*What you need to do*: Across the entries below, how many lines contain the string "Navigate"? Only the number is wanted.

*Supplied data*:
************
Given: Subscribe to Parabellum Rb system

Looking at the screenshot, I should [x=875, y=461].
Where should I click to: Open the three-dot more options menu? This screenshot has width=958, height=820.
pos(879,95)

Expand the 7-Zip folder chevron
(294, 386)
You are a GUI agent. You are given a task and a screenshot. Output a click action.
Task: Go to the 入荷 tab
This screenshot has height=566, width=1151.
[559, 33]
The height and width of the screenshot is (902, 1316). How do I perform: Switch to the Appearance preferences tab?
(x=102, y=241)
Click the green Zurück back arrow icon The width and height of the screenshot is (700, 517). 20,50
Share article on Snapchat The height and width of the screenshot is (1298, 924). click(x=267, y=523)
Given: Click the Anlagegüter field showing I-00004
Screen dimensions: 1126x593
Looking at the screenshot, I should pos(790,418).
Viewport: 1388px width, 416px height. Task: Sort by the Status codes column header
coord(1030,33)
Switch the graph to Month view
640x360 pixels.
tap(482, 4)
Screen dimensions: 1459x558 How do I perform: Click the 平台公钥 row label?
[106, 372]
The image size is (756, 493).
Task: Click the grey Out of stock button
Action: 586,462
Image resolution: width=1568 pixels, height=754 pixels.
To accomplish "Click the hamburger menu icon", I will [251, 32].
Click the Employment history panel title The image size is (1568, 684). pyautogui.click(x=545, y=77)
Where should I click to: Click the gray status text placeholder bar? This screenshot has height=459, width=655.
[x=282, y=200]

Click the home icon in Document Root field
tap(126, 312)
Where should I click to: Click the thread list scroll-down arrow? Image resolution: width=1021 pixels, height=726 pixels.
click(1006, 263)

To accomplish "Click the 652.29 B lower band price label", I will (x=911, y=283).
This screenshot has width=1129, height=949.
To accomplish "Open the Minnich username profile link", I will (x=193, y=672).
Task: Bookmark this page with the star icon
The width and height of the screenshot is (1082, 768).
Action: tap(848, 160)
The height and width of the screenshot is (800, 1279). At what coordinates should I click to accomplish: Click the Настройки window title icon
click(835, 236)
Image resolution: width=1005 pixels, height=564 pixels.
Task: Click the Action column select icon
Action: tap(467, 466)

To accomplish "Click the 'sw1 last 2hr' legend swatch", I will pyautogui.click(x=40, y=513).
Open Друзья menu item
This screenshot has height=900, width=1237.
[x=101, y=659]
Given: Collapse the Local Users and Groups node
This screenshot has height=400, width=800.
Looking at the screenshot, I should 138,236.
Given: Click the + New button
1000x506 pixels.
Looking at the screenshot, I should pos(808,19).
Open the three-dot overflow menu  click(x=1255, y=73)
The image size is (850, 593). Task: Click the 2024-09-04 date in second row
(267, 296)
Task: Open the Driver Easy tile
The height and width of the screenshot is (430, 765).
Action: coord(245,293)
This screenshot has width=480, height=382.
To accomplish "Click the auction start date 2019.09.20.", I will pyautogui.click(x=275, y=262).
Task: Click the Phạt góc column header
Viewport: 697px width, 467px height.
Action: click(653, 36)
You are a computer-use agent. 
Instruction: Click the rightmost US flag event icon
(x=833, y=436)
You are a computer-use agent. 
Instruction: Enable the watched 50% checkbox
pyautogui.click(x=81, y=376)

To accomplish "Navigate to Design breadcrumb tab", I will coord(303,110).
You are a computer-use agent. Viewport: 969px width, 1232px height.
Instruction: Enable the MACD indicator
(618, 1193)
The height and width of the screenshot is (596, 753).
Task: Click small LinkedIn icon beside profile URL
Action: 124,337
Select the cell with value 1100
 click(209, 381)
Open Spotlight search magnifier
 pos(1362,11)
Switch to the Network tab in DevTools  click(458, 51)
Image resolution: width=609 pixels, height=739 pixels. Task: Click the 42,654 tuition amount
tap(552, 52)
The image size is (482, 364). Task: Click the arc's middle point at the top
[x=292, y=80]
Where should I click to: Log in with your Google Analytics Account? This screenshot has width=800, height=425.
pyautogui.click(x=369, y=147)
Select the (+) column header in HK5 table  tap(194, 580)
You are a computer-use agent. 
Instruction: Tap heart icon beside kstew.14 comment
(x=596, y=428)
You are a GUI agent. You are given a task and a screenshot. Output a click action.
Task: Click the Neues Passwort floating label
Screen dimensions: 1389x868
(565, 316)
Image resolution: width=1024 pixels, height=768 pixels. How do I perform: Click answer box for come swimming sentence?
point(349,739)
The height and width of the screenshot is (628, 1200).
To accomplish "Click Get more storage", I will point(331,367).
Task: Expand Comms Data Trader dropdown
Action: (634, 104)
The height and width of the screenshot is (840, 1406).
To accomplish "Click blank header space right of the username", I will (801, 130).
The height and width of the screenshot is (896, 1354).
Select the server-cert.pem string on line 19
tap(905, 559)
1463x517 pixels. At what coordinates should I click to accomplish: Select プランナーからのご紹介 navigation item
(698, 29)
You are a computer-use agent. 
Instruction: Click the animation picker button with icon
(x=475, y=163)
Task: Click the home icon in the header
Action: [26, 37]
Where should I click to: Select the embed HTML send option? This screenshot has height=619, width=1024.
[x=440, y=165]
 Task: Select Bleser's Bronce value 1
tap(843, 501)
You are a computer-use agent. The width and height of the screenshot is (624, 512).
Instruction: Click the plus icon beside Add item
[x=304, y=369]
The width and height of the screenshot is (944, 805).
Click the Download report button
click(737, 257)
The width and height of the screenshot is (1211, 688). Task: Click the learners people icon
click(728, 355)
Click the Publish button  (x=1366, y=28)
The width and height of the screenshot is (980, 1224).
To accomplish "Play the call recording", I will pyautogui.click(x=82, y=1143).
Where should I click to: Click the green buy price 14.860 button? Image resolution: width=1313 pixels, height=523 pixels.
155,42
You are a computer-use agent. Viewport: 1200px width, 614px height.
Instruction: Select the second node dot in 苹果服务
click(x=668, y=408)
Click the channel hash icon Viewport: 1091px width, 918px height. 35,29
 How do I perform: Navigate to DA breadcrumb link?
************
*Your response*: 2